Andrew tinha filmagens de manhã, treinava à tarde e dormia à pressa antes de se levantar de madrugada e voltar a Santa Clarita, local das filmagens de Melrose Place. Não raras vezes, o médio esquerdo e ator romântico levava os guiões para os balneários e os colegas de equipa ficavam a conhecer o argumento da série muitos meses antes dos outros norte-americanos.

«É verdade. De manhã contracenava com a Heather Locklear – uma sex symbol dos 90s -, à tarde jogava futebol e aos sábados ainda me via no relvado do mítico Rose Bowl. Muitas vezes tinha de me beliscar e dizer em frente ao espelho: ‘calma, rapaz, isto não é uma fantasia’.»
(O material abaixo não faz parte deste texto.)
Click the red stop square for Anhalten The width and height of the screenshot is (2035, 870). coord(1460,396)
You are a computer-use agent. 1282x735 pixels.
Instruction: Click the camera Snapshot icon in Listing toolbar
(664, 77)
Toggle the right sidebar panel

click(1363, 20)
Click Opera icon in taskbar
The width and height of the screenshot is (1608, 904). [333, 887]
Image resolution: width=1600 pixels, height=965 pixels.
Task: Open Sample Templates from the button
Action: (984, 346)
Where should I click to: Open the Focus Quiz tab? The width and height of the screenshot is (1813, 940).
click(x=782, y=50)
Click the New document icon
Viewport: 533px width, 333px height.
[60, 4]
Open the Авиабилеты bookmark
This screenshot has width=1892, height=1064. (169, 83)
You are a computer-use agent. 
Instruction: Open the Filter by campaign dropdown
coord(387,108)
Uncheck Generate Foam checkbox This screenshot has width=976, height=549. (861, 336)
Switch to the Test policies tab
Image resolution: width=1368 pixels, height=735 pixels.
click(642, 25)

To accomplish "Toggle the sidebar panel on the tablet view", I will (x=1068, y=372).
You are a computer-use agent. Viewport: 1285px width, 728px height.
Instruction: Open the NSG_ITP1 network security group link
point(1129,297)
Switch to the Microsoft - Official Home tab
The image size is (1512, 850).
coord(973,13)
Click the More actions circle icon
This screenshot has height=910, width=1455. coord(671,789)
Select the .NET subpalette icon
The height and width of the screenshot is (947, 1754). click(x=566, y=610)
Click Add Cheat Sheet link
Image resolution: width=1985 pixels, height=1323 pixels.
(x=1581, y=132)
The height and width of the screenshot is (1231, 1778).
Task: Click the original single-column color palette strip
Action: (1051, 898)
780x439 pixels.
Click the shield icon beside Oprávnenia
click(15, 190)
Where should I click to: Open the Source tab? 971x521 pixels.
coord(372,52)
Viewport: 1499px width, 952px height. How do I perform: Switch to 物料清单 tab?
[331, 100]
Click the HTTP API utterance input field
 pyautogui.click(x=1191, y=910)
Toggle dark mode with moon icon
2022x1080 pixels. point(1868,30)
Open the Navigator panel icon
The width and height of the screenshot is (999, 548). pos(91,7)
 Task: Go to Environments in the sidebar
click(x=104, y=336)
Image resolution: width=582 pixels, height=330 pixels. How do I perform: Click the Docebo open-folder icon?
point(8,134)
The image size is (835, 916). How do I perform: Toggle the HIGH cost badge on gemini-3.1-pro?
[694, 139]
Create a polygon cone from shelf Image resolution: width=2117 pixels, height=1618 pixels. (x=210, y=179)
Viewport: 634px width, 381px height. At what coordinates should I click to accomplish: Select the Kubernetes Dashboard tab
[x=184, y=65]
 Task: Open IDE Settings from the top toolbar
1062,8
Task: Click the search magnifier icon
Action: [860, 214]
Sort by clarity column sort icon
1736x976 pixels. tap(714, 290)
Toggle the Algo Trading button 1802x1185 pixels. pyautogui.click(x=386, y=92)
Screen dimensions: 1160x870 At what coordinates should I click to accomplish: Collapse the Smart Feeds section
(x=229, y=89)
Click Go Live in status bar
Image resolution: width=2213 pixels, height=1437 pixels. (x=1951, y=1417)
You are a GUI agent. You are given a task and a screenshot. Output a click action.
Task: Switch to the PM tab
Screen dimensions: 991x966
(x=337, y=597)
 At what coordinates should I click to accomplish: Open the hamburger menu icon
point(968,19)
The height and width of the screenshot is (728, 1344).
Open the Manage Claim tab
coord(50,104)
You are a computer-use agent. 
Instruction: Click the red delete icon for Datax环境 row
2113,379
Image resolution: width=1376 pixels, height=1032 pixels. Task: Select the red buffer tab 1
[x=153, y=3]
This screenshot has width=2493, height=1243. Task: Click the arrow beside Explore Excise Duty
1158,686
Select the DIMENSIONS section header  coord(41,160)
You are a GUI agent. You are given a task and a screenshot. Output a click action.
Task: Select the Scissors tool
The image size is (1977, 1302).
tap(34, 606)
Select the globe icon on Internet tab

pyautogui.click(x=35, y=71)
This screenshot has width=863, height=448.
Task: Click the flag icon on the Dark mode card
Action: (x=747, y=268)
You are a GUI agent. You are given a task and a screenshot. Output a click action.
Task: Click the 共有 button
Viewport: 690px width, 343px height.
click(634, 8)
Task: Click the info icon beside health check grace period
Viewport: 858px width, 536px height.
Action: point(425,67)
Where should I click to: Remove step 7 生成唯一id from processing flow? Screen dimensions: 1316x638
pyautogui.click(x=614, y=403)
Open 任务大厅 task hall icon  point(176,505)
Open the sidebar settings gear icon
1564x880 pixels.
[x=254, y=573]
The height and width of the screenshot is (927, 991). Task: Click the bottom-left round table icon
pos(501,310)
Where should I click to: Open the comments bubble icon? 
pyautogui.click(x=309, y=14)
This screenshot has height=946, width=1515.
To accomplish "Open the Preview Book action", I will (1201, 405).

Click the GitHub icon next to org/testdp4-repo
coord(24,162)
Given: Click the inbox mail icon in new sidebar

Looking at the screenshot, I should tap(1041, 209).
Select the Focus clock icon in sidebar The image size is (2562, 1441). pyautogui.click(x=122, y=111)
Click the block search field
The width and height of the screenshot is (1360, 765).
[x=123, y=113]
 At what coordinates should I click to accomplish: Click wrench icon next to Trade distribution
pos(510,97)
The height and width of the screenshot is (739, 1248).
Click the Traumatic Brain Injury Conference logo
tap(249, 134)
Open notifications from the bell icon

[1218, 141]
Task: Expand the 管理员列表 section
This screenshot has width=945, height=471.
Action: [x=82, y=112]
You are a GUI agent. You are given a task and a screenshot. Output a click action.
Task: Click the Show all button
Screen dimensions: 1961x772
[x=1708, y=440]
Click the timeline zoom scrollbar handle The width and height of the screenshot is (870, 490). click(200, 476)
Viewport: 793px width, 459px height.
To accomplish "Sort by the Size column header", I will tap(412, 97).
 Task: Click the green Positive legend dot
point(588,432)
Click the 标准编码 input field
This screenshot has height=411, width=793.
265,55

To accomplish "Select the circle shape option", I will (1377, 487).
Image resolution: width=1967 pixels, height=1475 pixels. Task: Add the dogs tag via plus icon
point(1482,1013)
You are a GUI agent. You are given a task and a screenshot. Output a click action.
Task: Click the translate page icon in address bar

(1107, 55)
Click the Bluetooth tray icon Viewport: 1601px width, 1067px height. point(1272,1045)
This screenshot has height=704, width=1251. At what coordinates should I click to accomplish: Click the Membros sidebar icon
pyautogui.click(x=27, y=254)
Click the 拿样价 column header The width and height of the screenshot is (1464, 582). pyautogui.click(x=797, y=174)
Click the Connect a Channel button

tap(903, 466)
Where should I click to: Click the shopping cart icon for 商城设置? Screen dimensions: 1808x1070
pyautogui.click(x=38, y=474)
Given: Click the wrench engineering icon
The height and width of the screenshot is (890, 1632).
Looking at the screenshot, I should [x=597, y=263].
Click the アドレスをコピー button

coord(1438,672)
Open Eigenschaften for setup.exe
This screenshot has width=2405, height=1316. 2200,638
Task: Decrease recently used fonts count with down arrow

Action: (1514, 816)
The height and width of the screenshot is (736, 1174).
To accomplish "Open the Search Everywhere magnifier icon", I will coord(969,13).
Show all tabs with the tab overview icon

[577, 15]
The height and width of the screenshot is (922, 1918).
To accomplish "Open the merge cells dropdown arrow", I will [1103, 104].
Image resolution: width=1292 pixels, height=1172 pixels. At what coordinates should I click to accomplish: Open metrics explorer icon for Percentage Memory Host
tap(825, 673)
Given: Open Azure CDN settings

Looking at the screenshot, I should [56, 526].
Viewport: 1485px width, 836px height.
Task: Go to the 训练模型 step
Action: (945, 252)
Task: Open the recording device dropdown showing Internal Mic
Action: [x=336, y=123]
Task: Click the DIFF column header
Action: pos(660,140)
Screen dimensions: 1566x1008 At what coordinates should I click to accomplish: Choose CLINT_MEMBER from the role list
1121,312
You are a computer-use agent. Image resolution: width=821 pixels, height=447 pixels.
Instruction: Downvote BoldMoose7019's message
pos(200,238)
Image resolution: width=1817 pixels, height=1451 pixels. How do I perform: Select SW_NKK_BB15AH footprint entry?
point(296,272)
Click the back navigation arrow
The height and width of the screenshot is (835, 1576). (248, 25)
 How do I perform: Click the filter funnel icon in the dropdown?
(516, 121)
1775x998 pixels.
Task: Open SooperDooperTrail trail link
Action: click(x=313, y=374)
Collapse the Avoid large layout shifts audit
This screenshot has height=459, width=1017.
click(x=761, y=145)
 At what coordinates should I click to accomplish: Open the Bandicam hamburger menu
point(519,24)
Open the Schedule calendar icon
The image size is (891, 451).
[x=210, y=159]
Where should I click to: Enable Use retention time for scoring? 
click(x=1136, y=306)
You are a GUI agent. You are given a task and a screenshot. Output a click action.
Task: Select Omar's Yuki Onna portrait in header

Mas, afinal, Andrew Shue jogava alguma coisa? Mark Semioli, colega de equipa nesses LA Galaxy de 96 e 97, garante que sim. Mas, mais do que isso, revela que era sempre o melhor nos testes físicos do plantel. E assim conquistou a admiração do plantel em Los Angeles.

«Ele era, de longe, o mais bem preparado fisicamente. Queria mesmo jogar, não estava lá só por favor e para dar visibilidade à equipa. Foi dos tipos mais competitivos que conheci no futebol, era um bom rematador, cruzava bem e fazia muitos golos nos treinos.»

Em 2021 este conto seria inimaginável, até porque o nível desportivo da MLS subiu consideravelmente, mas em 1996 Andrew Shue agarrou o melhor que a vida podia dar. Nome grande em Hollywood e, precisamente ao mesmo tempo, futebolista profissional. Uma história que faz agora 26 anos.